Perhaps because the word "pandemic" is now so loaded and scary, the word "endemic" has come to seem to the public like something to hope for. Once COVID is endemic, many people figure (and some commentators claim), life will be normal again: no masks, no social distancing, no tests.

It's true that "endemic COVID" will be in some sense the new normal, so we'll have to get used to it and decide how to live with it. But we don't know how much worse than the old normal it will be. It's possible that a SARS-CoV-2 variant that stabilizes and becomes endemic could be worse (more deadly, more transmissible, more resistant to vaccines and treatments) than the pandemic variants we've endured so far.

To public health professionals, "endemic" has no connotation of "mild" or "manageable" or "easy to live with." Malaria is endemic in much of Africa, where it is far deadlier than COVID. And to public health professionals, "pandemic" doesn't connote horrific or devastating.

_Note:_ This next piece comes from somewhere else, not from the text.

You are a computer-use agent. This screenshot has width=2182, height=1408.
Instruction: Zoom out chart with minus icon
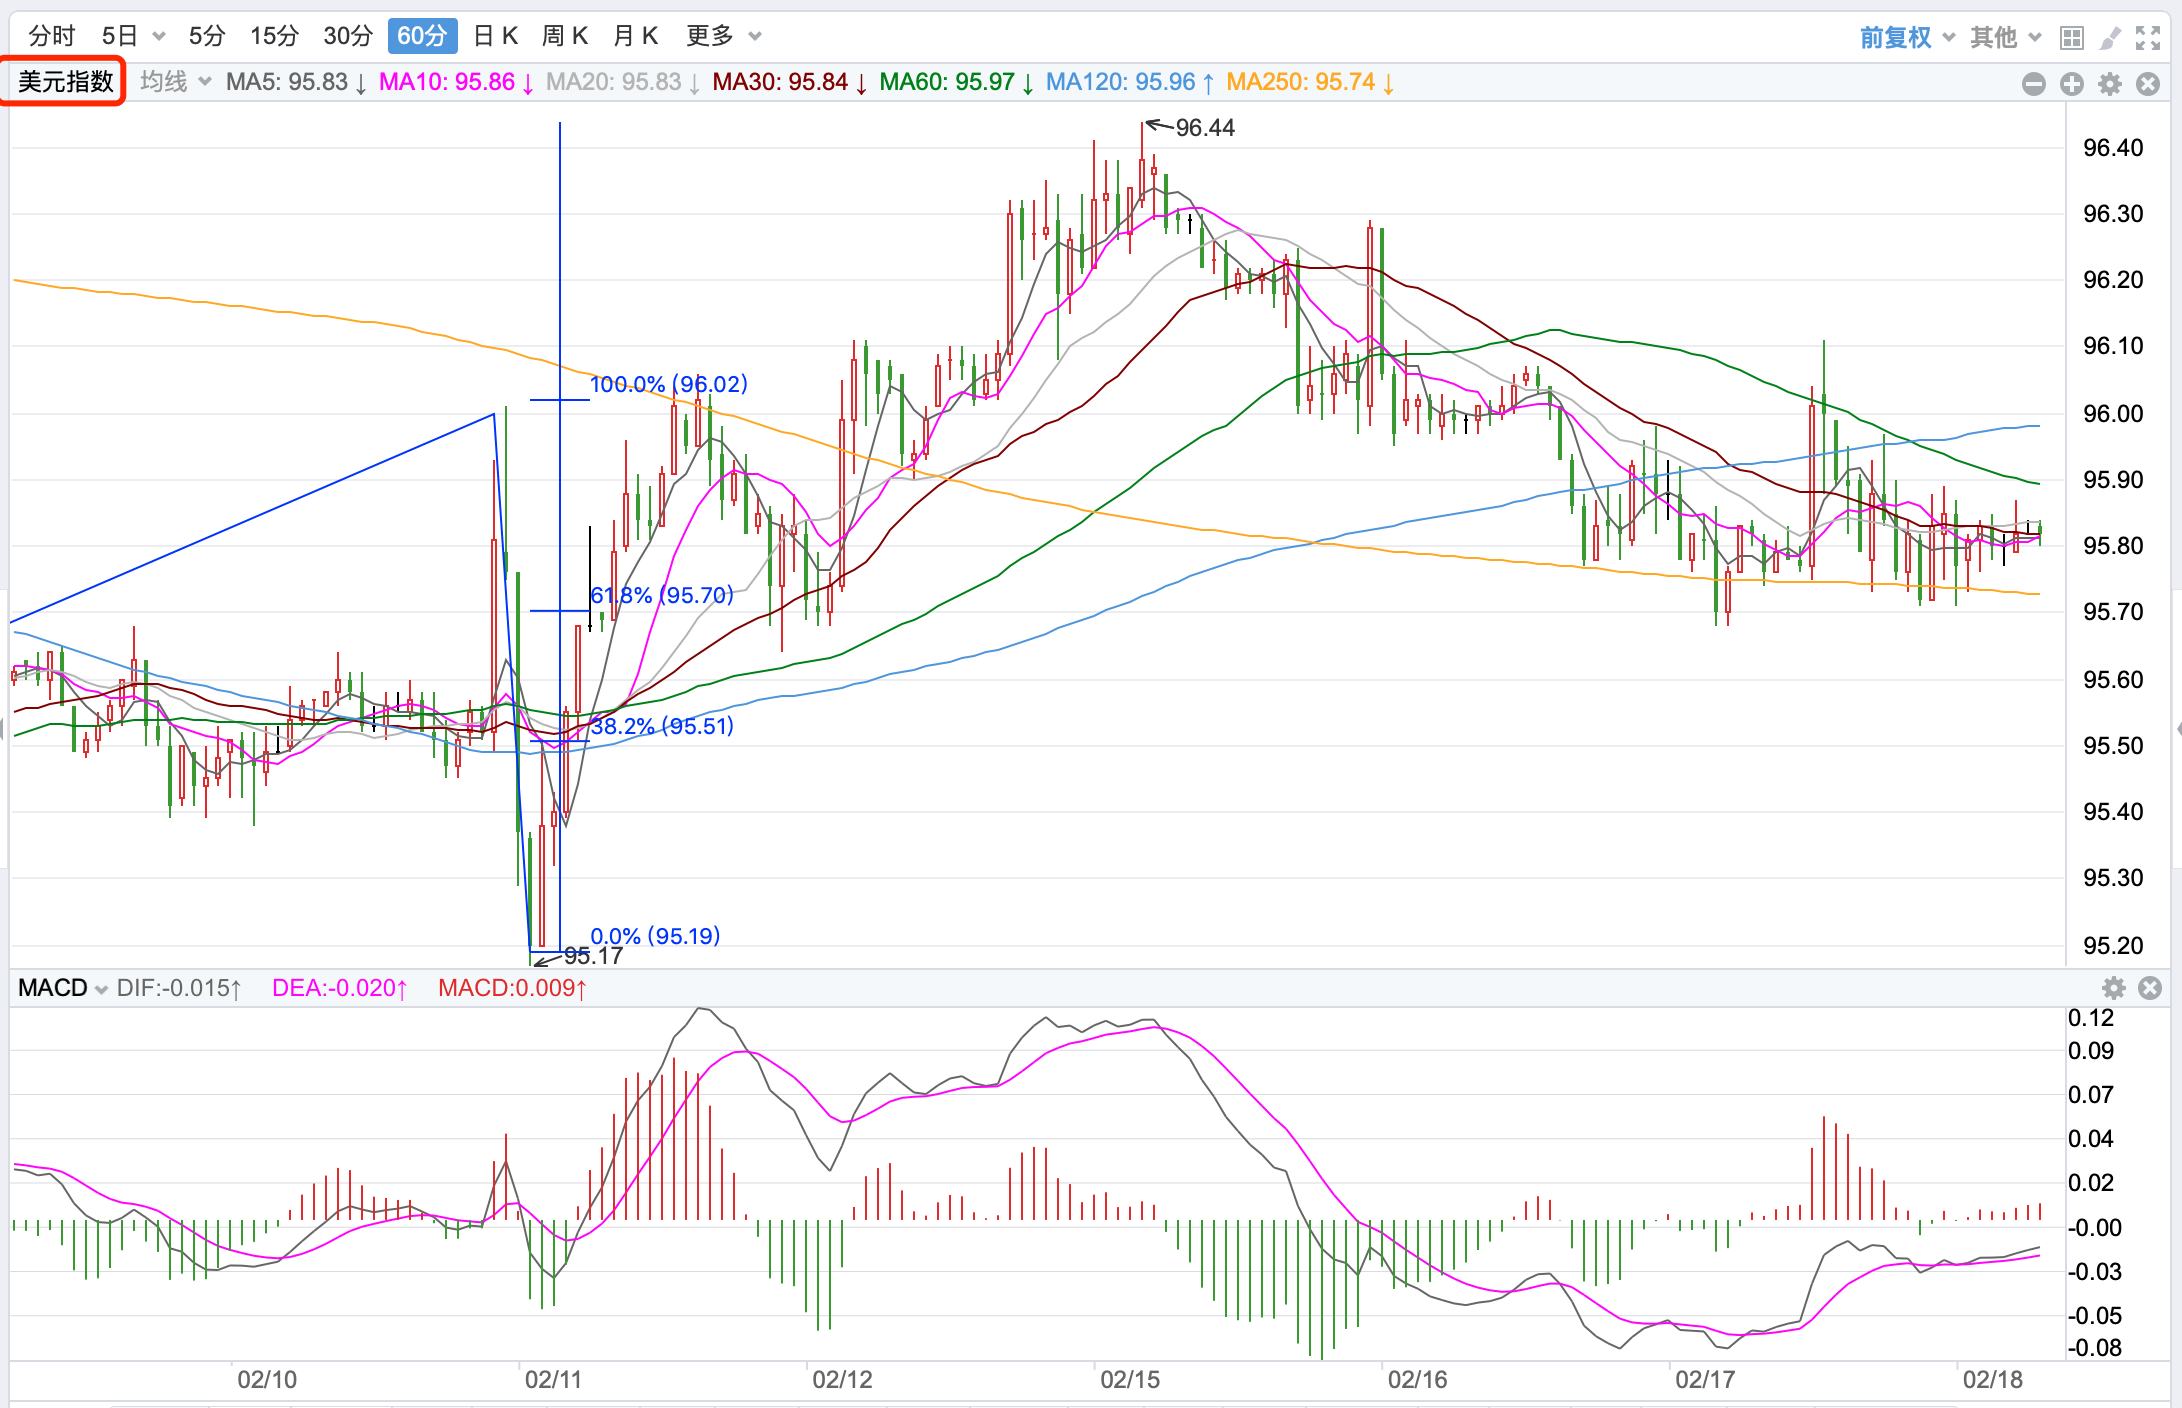[2033, 84]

The H1N1 flu pandemic of 2009 was a genuine pandemic because it was a new nontrivial flu strain spreading worldwide, even though it was less deadly than many endemic flu seasons.

To much of the public, on the other hand, "pandemic" does mean horrific and "endemic" does mean mild.

The actual meanings of the two terms notwithstanding, their connotations are what they are. Claiming that COVID is (or will soon be) "endemic" will be heard as claiming that it's not worth worrying about so much anymore. If you want people to keep worrying or dial their worry level back up, "pandemic" is the more convincing word for your purposes.

All the choices are bad. If you use "pandemic" and "endemic" correctly, you will be widely misunderstood. If you use these two terms the way they're understood by most people, you'll be using them incorrectly. Since both uses are in circulation, when others use these two terms, you will have to figure out (or guess) which meanings they have in mind. And when you use these terms, people who are aware of the definitional problem will have to figure out (or guess) which meanings you have in mind.

The only decent choice is awkward and burdensome: Point out the definitional confusion and specify which meanings you have in mind. "When I say 'pandemic' and 'endemic,' I mean this and not that."

I think that's your best choice for all the terms I have discussed. It's fine to avoid these terms when you can—but more often than not, you can't. In 2005 I wrote a website column titled "Risk Words You Can't Use." I was kidding myself. It's almost impossible to talk about risk without using the terms in my 2005 column. And it's almost impossible to talk about COVID without using the terms I've been discussing here.

So once you decide to use these terms, be explicit about what you mean. Just as important: Be explicit about what you don't mean. Warn your audience that other people often use the terms differently than you are using them. Or expect to be widely misunderstood.

And if you decide to go ahead and use a term in a way you know will be widely misunderstood, don't you dare pretend later that you were clear and "the public is confused."